─── Records supplied

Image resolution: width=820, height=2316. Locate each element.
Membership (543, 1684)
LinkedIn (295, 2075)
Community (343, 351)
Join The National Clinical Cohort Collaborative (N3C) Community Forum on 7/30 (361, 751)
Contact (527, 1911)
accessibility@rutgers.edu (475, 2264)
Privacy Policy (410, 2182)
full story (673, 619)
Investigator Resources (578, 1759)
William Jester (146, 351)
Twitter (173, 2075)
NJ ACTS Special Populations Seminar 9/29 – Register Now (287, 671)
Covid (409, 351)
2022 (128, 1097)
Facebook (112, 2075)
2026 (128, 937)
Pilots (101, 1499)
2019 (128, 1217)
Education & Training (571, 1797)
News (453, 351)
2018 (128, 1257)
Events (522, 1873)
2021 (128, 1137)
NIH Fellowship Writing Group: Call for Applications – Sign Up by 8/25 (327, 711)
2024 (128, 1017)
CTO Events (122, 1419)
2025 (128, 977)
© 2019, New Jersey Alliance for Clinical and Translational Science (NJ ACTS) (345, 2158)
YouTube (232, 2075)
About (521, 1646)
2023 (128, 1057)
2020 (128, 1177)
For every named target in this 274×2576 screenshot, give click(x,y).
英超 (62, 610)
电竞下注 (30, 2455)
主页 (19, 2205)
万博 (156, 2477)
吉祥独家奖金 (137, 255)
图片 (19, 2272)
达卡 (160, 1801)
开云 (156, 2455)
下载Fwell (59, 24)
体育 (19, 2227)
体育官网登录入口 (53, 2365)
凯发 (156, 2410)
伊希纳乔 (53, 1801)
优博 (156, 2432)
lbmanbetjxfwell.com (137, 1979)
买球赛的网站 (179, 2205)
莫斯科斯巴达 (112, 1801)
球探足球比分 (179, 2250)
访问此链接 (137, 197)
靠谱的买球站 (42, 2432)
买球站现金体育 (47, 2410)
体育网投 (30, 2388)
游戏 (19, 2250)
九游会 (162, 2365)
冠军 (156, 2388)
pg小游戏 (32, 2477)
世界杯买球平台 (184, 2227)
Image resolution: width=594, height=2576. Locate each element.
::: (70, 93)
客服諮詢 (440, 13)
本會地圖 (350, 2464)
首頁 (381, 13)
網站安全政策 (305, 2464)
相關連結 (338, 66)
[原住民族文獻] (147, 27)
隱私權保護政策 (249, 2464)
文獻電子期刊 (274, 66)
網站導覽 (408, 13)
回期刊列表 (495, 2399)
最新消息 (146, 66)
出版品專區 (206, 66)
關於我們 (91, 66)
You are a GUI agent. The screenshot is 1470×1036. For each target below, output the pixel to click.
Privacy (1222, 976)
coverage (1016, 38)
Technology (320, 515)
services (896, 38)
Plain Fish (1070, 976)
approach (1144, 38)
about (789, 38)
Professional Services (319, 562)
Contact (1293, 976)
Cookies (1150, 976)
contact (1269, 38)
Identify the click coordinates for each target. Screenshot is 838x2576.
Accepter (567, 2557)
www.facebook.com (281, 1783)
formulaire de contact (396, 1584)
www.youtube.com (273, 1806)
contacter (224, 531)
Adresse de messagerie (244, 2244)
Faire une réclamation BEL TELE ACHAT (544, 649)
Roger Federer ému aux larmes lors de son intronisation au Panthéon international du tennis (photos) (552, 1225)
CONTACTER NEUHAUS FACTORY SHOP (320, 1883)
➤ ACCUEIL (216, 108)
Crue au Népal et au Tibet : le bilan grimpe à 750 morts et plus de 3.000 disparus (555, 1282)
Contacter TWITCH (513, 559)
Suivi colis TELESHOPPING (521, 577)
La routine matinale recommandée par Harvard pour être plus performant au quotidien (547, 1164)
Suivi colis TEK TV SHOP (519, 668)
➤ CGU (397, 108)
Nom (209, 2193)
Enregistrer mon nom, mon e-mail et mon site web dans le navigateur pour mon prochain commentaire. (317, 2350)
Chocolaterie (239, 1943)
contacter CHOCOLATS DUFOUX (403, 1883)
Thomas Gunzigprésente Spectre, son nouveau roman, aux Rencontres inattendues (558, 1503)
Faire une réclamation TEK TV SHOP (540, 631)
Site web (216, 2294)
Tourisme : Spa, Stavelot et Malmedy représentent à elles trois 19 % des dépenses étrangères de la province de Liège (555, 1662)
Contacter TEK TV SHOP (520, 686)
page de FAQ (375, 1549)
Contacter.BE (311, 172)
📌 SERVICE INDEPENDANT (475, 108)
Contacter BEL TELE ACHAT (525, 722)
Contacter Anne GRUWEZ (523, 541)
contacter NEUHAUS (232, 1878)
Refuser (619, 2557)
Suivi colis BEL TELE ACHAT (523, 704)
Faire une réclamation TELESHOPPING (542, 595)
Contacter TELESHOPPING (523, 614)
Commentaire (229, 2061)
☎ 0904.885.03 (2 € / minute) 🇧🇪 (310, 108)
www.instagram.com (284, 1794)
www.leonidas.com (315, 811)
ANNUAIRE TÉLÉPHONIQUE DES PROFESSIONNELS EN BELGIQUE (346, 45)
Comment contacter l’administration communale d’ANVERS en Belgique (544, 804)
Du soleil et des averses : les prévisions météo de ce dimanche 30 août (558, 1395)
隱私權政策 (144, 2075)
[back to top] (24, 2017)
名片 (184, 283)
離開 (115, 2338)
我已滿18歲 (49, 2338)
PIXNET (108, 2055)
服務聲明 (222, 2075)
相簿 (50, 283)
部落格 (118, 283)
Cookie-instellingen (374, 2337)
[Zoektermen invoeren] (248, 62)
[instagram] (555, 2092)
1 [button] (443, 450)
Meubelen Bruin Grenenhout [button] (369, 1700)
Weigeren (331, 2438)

──────

### What you are asked to do:
Reproduce every line of the data without changing a word.

### Answer to this exercise:
Image resolution: width=820, height=2316. Locate each element.
Membership (543, 1684)
LinkedIn (295, 2075)
Community (343, 351)
Join The National Clinical Cohort Collaborative (N3C) Community Forum on 7/30 (361, 751)
Contact (527, 1911)
accessibility@rutgers.edu (475, 2264)
Privacy Policy (410, 2182)
full story (673, 619)
Investigator Resources (578, 1759)
William Jester (146, 351)
Twitter (173, 2075)
NJ ACTS Special Populations Seminar 9/29 – Register Now (287, 671)
Covid (409, 351)
2022 (128, 1097)
Facebook (112, 2075)
2026 (128, 937)
Pilots (101, 1499)
2019 (128, 1217)
Education & Training (571, 1797)
News (453, 351)
2018 (128, 1257)
Events (522, 1873)
2021 (128, 1137)
NIH Fellowship Writing Group: Call for Applications – Sign Up by 8/25 (327, 711)
2024 (128, 1017)
CTO Events (122, 1419)
2025 (128, 977)
© 2019, New Jersey Alliance for Clinical and Translational Science (NJ ACTS) (345, 2158)
YouTube (232, 2075)
About (521, 1646)
2023 (128, 1057)
2020 (128, 1177)
For every named target in this 274×2576 screenshot, give click(x,y).
英超 (62, 610)
电竞下注 (30, 2455)
主页 (19, 2205)
万博 (156, 2477)
吉祥独家奖金 (137, 255)
图片 (19, 2272)
达卡 (160, 1801)
开云 (156, 2455)
下载Fwell (59, 24)
体育 (19, 2227)
体育官网登录入口 (53, 2365)
凯发 (156, 2410)
伊希纳乔 (53, 1801)
优博 (156, 2432)
lbmanbetjxfwell.com (137, 1979)
买球赛的网站 (179, 2205)
莫斯科斯巴达 (112, 1801)
球探足球比分 (179, 2250)
访问此链接 (137, 197)
靠谱的买球站 (42, 2432)
买球站现金体育 (47, 2410)
体育网投 (30, 2388)
游戏 (19, 2250)
九游会 (162, 2365)
冠军 (156, 2388)
pg小游戏 (32, 2477)
世界杯买球平台 (184, 2227)
Image resolution: width=594, height=2576. Locate each element.
::: (70, 93)
客服諮詢 (440, 13)
本會地圖 (350, 2464)
首頁 (381, 13)
網站安全政策 (305, 2464)
相關連結 (338, 66)
[原住民族文獻] (147, 27)
隱私權保護政策 (249, 2464)
文獻電子期刊 (274, 66)
網站導覽 (408, 13)
回期刊列表 (495, 2399)
最新消息 (146, 66)
出版品專區 (206, 66)
關於我們 (91, 66)
You are a GUI agent. The screenshot is 1470×1036. For each target below, output the pixel to click.
Privacy (1222, 976)
coverage (1016, 38)
Technology (320, 515)
services (896, 38)
Plain Fish (1070, 976)
approach (1144, 38)
about (789, 38)
Professional Services (319, 562)
Contact (1293, 976)
Cookies (1150, 976)
contact (1269, 38)
Identify the click coordinates for each target. Screenshot is 838x2576.
Accepter (567, 2557)
www.facebook.com (281, 1783)
formulaire de contact (396, 1584)
www.youtube.com (273, 1806)
contacter (224, 531)
Adresse de messagerie (244, 2244)
Faire une réclamation BEL TELE ACHAT (544, 649)
Roger Federer ému aux larmes lors de son intronisation au Panthéon international du tennis (photos) (552, 1225)
CONTACTER NEUHAUS FACTORY SHOP (320, 1883)
➤ ACCUEIL (216, 108)
Crue au Népal et au Tibet : le bilan grimpe à 750 morts et plus de 3.000 disparus (555, 1282)
Contacter TWITCH (513, 559)
Suivi colis TELESHOPPING (521, 577)
La routine matinale recommandée par Harvard pour être plus performant au quotidien (547, 1164)
Suivi colis TEK TV SHOP (519, 668)
➤ CGU (397, 108)
Nom (209, 2193)
Enregistrer mon nom, mon e-mail et mon site web dans le navigateur pour mon prochain commentaire. (317, 2350)
Chocolaterie (239, 1943)
contacter CHOCOLATS DUFOUX (403, 1883)
Thomas Gunzigprésente Spectre, son nouveau roman, aux Rencontres inattendues (558, 1503)
Faire une réclamation TEK TV SHOP (540, 631)
Site web (216, 2294)
Tourisme : Spa, Stavelot et Malmedy représentent à elles trois 19 % des dépenses étrangères de la province de Liège (555, 1662)
Contacter TEK TV SHOP (520, 686)
page de FAQ (375, 1549)
Contacter.BE (311, 172)
📌 SERVICE INDEPENDANT (475, 108)
Contacter BEL TELE ACHAT (525, 722)
Contacter Anne GRUWEZ (523, 541)
contacter NEUHAUS (232, 1878)
Refuser (619, 2557)
Suivi colis BEL TELE ACHAT (523, 704)
Faire une réclamation TELESHOPPING (542, 595)
Contacter TELESHOPPING (523, 614)
Commentaire (229, 2061)
☎ 0904.885.03 (2 € / minute) 🇧🇪 (310, 108)
www.instagram.com (284, 1794)
www.leonidas.com (315, 811)
ANNUAIRE TÉLÉPHONIQUE DES PROFESSIONNELS EN BELGIQUE (346, 45)
Comment contacter l’administration communale d’ANVERS en Belgique (544, 804)
Du soleil et des averses : les prévisions météo de ce dimanche 30 août (558, 1395)
隱私權政策 (144, 2075)
[back to top] (24, 2017)
名片 (184, 283)
離開 (115, 2338)
我已滿18歲 (49, 2338)
PIXNET (108, 2055)
服務聲明 (222, 2075)
相簿 (50, 283)
部落格 (118, 283)
Cookie-instellingen (374, 2337)
[Zoektermen invoeren] (248, 62)
[instagram] (555, 2092)
1 [button] (443, 450)
Meubelen Bruin Grenenhout [button] (369, 1700)
Weigeren (331, 2438)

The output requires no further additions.